Text shown =>
Wild and Peaceful is the debut studio album by American singer-songwriter Teena Marie. Released on March 31, 1979 by Motown. It features significant contributions from Rick James who produced and wrote the bulk of material as well as providing co-vocals on "I'm a Sucker for Your Love".

Wild and Peaceful peaked at #18 on the Black Albums chart and #94 on the Billboard Albums chart. The lead single "I'm a Sucker for Your Love" reached #8 on the US Black Singles chart and #43 in the UK, and was followed by a cover version of "Don't Look Back" originally recorded by The Temptations.

Motown didn't include a photograph of the singer on the album sleeve, leading many listeners to assume she was African-American.

Track listing
All tracks composed by Rick James, except where indicated.

Set problem a => Can you condense the paragraph in the text about Teena Marie's debut album that begins "Wild and Peaceful peaked at" into a short list that keeps its main facts?

Working data =>

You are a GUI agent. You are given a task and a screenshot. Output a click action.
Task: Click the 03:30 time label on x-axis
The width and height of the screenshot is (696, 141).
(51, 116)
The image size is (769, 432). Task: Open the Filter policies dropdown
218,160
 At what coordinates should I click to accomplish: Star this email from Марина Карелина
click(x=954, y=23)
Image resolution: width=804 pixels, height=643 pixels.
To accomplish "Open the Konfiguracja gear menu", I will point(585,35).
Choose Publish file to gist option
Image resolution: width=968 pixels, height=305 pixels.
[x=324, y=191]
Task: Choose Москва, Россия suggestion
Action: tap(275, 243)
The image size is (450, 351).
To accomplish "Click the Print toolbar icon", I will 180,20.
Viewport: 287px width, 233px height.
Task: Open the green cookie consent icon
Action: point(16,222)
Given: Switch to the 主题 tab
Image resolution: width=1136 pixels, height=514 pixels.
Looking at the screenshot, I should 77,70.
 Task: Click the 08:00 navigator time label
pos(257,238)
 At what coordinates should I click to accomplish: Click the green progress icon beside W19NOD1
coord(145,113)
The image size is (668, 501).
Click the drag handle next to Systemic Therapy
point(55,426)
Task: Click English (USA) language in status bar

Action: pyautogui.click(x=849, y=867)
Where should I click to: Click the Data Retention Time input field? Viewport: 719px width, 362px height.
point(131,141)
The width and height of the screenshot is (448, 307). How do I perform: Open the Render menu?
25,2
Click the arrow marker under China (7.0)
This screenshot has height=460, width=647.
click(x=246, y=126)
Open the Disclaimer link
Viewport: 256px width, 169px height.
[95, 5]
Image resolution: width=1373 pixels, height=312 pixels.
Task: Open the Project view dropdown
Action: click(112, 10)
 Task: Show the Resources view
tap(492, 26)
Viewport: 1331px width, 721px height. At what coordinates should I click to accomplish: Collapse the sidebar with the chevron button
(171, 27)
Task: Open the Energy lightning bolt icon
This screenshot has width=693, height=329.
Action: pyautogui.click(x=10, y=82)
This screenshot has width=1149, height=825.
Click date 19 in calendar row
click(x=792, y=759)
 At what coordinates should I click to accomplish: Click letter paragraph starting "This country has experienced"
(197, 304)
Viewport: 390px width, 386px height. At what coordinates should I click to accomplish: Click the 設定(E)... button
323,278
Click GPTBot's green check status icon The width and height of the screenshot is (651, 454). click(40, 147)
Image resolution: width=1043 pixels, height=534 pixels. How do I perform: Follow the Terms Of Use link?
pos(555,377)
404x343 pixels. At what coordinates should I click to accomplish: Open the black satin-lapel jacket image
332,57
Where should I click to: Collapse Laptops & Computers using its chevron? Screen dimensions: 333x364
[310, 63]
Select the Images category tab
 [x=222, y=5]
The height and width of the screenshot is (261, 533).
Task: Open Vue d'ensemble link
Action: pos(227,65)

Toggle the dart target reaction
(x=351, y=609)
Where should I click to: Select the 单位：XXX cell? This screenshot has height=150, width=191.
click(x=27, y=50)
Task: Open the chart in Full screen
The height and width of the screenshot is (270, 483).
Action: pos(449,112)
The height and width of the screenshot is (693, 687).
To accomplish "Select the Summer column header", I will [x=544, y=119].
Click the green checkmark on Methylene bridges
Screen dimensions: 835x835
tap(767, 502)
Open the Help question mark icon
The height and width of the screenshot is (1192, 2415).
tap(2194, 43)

Set problem b => Which lines in the listing contain the string "link"? List each of them in full; case counts.

Complete output a =>
- Album peaked at #18 on the Black Albums chart and #94 on the Billboard Albums chart.
- Lead single "I'm a Sucker for Your Love" reached #8 on the US Black Singles chart and #43 in the UK.
- Next single was a cover of "Don't Look Back," originally recorded by The Temptations.

Complete output b =>
Open the Disclaimer link
Image resolution: width=1043 pixels, height=534 pixels. How do I perform: Follow the Terms Of Use link?
Task: Open Vue d'ensemble link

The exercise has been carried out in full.